Позорное поражение французов само по себе могло интерпретироваться в свете только что переведенного на французский первого тома «Происхождения человека» Ч. Дарвина, где речь шла о соперничестве человеческих «рас» и причинах вымирания некоторых из них88; масла в огонь подлили результаты медицинского освидетельствования призывников во вновь сформированную национальную армию Третьей республики: более трети (109 000 из 325 000) молодых людей были признаны негодными для воинской службы (Brauer 2015a: xviii–xix, xxxviii). Рождаемость во Франции падала, при этом в геометрической прогрессии росло количество пациентов психиатрических клиник (Gordon 2009: 5, 15). К концу столетия итальянские, испанские и латиноамериканские интеллектуалы прониклись сходными идеями, заговорив об упадке «латинской расы» (Laorden 2014; Vázquez 2015). Вырождающимся потомкам римлян противопоставлялась витальная «германская раса», но и ее торжество не было окончательным и гарантированным в общей атмосфере декаданса. В распространении французской моды с ее «непристойностями» Фишер видит наглядный образ «отравы», или «заразы» (Vergiftung), которая «исподволь разъедает жизненные соки [немецкой] нации»89 (Vischer 1879b: 90).
Более полувека спустя похожая риторика будет использоваться в нацистской Германии, с тем важным отличием, что французская мода к этому моменту переосмысляется как «еврейская» или, по крайней мере, «юдифицированная» (Guenther 2004: 98). Ирене Гюнтер отмечает, что подобные оценки встречаются еще до начала 1920‑х годов и получают особое распространение в это десятилетие. У Фишера антисемитские выпады совершенно отсутствуют: развратная «дикость» французской моды, напрямую ассоциируемая с вырождением, исчерпывающе объясняется ее «кельтскими» корнями. Однако примерно в то же время, когда Фишер не жалел выражений для обличения французских модных излишеств, сами французы начали говорить о засилье евреев в моде. К концу столетия бежавшие от погромов в Российской империи портные, модистки и вышивальщицы составили ощутимую конкуренцию французским представителям этих профессий.
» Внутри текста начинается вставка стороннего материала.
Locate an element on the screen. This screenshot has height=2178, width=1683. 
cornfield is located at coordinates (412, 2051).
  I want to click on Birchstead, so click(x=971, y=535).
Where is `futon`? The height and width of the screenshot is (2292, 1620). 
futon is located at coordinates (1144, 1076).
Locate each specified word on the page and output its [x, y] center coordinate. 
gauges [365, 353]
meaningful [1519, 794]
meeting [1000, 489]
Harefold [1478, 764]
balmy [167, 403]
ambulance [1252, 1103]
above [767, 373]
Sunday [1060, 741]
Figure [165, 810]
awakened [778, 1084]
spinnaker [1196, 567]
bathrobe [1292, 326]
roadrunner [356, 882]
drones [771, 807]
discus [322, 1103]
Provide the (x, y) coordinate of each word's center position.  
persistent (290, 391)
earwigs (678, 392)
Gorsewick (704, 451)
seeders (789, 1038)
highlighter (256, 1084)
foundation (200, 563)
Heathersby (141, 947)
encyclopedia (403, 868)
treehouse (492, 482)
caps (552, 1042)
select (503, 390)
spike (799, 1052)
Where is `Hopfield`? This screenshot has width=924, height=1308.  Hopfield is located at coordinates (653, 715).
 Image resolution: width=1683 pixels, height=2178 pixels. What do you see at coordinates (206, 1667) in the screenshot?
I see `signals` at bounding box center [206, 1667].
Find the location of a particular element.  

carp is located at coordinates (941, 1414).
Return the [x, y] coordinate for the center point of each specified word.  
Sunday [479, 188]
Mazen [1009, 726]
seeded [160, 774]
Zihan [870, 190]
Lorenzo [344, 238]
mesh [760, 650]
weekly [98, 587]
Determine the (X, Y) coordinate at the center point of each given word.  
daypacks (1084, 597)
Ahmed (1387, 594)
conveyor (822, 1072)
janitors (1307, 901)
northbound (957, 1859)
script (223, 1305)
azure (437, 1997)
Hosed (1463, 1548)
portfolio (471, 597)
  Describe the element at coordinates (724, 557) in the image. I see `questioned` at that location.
Антиеврейскими настроениями в данной отрасли объясняется существенный вклад работников текстильной и модной индустрии в сбор средств для вдовы Юбера Анри, сфальсифицировавшего доказательства по делу Дрейфуса (Noiriel 2019). Подписка была организована в 1898 году, после самоубийства «замученного евреями» Анри, антисемитской газетой La Libre Parole. Основатель и редактор этого издания, Эдуард Дрюмон, в одночасье прославился на всю страну в 1886 году своей скандальной книгой «Еврейская Франция». Мода отнюдь не является центральной темой этого пасквиля: ей отводится всего два десятка страниц из шестисотстраничного второго (!) тома, – однако с точки зрения интересующего меня «анималистического» дискурса эти пассажи весьма примечательны.